As I've walked deeper into my fandom of Marvel comics, I've stayed cognizant of why: pure escapism. The comics aren't just a trip into science fiction and fantasy, but also into the minds of people living in the 1960s and dreaming of future possibilities. They invent dystopias as often as utopias. Aliens invade Earth nearly every month. Strange villains appear from the weirdest corners of the planet. Threats jump from other dimensions or even different time streams. For the last four years, the real world has been hellish, making these comic baddies truly comical.

What I find reassuring in the comics is the insistence that science and invention will always save us. Society-saving devices or machinery are often devised and constructed within minutes of someone running into a lab. Absurd, but inspiring nonetheless. Scientists and inventors are heroes just as much as brawny super-powered people. Most of the original super-heroes were in fact also inventors, doctors, or scientists themselves: Hulk/Banner, Iron Man/Stark, Spider-Man/Parker, Mr. Fantastic/Richards, Ant-Man/Pym, or Thor/Blake. Sixty years ago, the most educated Americans held positions of esteem and honor in our country. It made sense to pair intelligence with science with heroism.

I don't believe in utopias, but I do want to live in a world where doctors and climate scientists and NASA engineers are considered among our leading voices. It is intolerable living among Americans who sneer at and reject them. The QAnon nonsense is related to this rejection of truth and standard virtue. How do we get back to a time when our best and brightest are again revered? I'm not about to say that decades-old comics have the answer. Nor do I believe that the popularity of the Marvel Cinematic Universe movies are going to sway opinion in this way. But I do think we should work our way out of the era of the anti-hero. If we can start reforming our cultural role modals after those who unreservedly deserve it, we might have a better chance at a brighter future. Maybe Hank Pym's Ant-Man is actually exactly what we need right now.

September 18, 2020


Never Ending Gorillaz

Damon Albarn talks about his new working process for Gorillaz tunes:

Did you realise you were creating a potential new business model?
“It was an opportunity to be more fluid, be able to change track, sidestep, do anything that you want to do and not get bogged down with one trope. React, evolve, react, evolve. And I suppose that now seems to be a good model! I’ve really enjoyed listening to the Song Machine album, it’s like listening to an entirely different entity. I’d just been concentrating on each episode so to hear it like that was a joy. But it also exists in these episodes, so it’s not tied to that, and every song will have been listened to a lot by the time the album comes out, so it doesn’t matter. That’s for people who like that and the other way is for people who like that.”

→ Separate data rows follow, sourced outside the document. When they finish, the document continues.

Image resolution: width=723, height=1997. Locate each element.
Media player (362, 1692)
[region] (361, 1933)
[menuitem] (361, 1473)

So will there be a Song Machine Season Two?
“Yeah. The first season is going well so there’ll probably be demand for a season two. And the lovely thing about it is, you don’t have to wait until it’s all finished to start rolling it out.”

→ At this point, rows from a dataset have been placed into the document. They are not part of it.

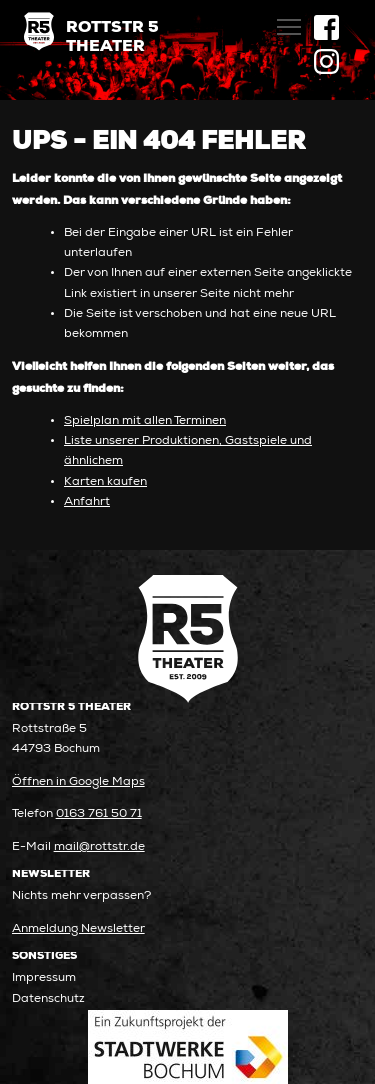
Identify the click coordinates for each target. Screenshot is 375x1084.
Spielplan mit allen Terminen (145, 421)
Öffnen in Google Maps (78, 782)
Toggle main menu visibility (290, 21)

So it could go on forever, like a TV show?
“Basically, yeah, that’s the idea. And the thing is, we can work with anyone. Maybe we’ll do a season where it’s just completely unknown people because I’d love that. In multiple languages, all over the world. It would be nice to distill all that into a Gorillaz project; disparate, obscure folk artists, somebody in Paraguay or Iceland, someone in South Korea… North Korea even. I don’t know how that would go down but hey, anything is possible now.”

This sounds amazing to me. We get about one new Albarn track a month as Gorillaz, and he will still likely put out one or two album-sized projects a year, as well. It's always been a great time to be an Albarn fan. It's even better these days.